Because artificial intelligence (AI) is used a lot in areas such as health care and self -driving cars, the question is how much we can trust that it will be more critical. One method, called reasoning (COT), has received attention. It helps AI to break down complex problems in steps, which shows how things will work with a definitive answer. This not only improves performance, but also gives us a glimpse into what the AI ​​thinks, which is important for trust and safety of AI systems.
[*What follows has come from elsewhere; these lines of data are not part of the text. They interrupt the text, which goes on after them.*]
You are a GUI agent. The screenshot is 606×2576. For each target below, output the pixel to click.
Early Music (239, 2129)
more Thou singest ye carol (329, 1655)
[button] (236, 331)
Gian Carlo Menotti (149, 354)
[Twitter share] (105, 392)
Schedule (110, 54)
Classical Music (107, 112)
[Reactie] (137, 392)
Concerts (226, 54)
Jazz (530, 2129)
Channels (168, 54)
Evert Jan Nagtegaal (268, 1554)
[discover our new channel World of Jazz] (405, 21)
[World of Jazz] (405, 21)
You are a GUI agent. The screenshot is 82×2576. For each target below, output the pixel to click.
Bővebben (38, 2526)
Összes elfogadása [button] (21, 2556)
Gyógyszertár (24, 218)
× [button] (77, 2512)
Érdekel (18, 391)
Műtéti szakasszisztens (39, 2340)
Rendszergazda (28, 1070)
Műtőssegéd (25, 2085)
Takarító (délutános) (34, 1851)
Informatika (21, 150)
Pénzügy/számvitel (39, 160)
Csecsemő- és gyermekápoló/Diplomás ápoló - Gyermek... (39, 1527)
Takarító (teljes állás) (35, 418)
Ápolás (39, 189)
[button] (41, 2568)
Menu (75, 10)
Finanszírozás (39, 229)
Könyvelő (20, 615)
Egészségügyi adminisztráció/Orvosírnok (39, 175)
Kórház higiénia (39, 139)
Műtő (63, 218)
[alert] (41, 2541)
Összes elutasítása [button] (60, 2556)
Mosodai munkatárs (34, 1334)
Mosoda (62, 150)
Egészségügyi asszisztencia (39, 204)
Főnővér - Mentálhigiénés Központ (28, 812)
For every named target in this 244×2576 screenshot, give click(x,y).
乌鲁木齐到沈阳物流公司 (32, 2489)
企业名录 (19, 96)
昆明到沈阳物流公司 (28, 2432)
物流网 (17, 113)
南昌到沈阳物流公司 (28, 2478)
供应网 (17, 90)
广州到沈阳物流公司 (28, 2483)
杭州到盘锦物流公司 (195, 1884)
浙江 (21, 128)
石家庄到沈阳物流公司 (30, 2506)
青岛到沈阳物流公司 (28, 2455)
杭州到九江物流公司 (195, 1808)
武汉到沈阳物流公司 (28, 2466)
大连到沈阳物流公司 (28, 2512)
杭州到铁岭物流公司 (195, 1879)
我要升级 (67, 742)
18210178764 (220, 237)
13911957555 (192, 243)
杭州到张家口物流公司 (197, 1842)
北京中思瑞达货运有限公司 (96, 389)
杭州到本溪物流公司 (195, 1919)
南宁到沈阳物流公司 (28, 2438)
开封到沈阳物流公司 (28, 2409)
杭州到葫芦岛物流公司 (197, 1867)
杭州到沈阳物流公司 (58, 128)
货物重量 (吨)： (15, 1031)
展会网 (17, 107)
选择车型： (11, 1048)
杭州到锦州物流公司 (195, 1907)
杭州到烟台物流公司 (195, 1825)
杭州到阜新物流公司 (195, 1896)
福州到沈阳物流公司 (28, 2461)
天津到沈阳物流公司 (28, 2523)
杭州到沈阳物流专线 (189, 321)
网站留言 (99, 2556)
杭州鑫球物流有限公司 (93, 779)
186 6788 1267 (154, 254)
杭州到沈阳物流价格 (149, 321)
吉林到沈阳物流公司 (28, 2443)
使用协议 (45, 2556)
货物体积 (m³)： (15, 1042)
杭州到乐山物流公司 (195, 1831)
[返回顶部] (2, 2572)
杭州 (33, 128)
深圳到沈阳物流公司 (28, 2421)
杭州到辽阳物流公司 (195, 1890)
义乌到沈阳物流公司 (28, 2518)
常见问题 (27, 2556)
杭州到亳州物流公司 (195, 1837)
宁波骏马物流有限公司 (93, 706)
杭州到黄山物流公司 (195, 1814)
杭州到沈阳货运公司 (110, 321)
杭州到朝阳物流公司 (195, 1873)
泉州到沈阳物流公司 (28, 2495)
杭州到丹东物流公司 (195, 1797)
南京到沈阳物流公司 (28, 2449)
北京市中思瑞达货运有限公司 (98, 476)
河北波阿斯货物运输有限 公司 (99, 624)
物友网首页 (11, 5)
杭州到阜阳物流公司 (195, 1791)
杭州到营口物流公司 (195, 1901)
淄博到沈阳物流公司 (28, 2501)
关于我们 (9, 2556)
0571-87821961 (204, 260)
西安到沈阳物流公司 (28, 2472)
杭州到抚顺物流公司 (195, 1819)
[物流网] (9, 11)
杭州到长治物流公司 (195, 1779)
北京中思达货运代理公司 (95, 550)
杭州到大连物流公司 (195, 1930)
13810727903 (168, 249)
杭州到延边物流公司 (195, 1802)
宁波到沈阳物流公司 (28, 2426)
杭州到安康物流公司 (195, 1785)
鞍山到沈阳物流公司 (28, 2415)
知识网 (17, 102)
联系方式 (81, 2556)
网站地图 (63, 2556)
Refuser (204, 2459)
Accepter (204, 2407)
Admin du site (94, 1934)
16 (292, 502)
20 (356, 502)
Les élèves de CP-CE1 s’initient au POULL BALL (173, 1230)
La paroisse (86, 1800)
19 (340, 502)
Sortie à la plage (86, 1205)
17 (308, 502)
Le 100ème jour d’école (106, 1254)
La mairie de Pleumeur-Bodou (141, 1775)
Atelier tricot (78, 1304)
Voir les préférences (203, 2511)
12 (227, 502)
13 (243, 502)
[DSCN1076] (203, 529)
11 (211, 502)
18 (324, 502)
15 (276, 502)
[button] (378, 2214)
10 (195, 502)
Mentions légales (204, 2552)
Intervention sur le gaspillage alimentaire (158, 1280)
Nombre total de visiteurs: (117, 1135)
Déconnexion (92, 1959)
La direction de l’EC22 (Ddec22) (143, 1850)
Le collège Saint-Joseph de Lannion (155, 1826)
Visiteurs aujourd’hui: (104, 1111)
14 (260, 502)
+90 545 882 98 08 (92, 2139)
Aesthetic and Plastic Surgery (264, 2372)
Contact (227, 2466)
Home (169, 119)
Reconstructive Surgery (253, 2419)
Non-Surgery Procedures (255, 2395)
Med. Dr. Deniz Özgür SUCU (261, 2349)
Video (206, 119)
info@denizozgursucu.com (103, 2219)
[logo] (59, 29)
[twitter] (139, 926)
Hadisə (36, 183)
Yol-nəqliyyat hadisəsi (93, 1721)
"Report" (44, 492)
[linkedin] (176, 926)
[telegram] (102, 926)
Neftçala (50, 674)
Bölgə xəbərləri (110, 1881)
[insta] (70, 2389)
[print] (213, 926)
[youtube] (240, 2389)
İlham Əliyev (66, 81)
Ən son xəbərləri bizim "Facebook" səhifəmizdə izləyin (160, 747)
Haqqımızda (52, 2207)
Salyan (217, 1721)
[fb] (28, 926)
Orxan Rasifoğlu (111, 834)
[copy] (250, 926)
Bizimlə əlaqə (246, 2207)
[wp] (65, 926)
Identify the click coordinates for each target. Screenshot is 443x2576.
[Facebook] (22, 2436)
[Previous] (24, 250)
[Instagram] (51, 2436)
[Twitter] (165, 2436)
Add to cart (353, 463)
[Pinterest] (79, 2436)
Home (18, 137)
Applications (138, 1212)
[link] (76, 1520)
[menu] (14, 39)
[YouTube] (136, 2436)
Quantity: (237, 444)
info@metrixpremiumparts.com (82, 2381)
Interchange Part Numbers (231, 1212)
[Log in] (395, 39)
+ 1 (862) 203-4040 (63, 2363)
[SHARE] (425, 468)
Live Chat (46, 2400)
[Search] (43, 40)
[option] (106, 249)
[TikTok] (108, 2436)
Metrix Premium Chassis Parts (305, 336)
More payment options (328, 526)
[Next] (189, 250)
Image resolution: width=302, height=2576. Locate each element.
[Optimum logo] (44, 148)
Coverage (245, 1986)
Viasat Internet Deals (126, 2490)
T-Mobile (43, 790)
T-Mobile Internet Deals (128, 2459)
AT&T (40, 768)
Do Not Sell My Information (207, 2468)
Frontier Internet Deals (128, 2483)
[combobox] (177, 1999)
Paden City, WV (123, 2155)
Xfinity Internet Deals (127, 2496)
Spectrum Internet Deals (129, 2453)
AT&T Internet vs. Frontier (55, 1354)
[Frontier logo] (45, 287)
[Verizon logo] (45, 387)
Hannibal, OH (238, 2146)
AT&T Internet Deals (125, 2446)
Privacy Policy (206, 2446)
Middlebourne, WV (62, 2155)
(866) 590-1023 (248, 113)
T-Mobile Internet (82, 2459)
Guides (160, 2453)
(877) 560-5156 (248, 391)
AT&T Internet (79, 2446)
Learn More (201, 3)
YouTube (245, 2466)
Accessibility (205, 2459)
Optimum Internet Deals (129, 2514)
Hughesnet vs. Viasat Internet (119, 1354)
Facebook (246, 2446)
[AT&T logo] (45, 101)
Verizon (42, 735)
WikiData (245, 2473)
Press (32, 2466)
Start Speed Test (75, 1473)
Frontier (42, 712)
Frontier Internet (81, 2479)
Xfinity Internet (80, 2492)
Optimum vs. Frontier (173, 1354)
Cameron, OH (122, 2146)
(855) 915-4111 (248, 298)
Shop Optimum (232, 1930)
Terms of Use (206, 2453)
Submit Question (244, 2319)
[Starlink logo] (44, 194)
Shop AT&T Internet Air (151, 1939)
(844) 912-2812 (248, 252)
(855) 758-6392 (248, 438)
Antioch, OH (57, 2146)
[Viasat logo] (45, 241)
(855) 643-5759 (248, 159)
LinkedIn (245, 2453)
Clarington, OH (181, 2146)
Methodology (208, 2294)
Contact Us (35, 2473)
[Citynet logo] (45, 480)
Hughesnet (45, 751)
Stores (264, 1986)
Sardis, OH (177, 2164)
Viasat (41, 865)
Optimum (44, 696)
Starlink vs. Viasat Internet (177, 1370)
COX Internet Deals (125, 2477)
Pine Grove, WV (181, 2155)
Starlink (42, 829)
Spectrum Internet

But recently research From anthropic questions whether COT really reflects what happens in the model. This article looks at how COT works, what has found anthropic and what it all means to build reliable AI.

Insight into the reasoning of the canvas

Reasoning of the canvas is a way to step by step -by -step problems to solve problems. Instead of just giving a definitive answer, the model explains each step. This method was introduced in 2022 and has since helped improve the results in tasks such as mathematics, logic and reasoning.

Models such as OpenAi’s O1 and O3Gemini 2.5Deepseek R1And Claude 3.7 Sonnet Use this method. One reason why is conquered popular is because it makes the AI’s reasoning more visible. This is useful when the costs of errors are high, such as in medical devices or self -driving systems.

But still, although COT helps with transparency, it does not always reflect what the model really thinks. In some cases the statements may look logical, but they are not based on the actual steps that the model used to make the decision.

We can rely on the thought

Anthropic tested whether COT statements really reflected how AI models make decisions. This quality is called ‘faithful’. They studied four models, including Claude 3.5 Sonnet, Claude 3.7 Sonnet, Deepseek R1 and Deepseek V1. Under these models, Claude 3.7 and Deepseek R1 were trained with the help of COT techniques, while others were not.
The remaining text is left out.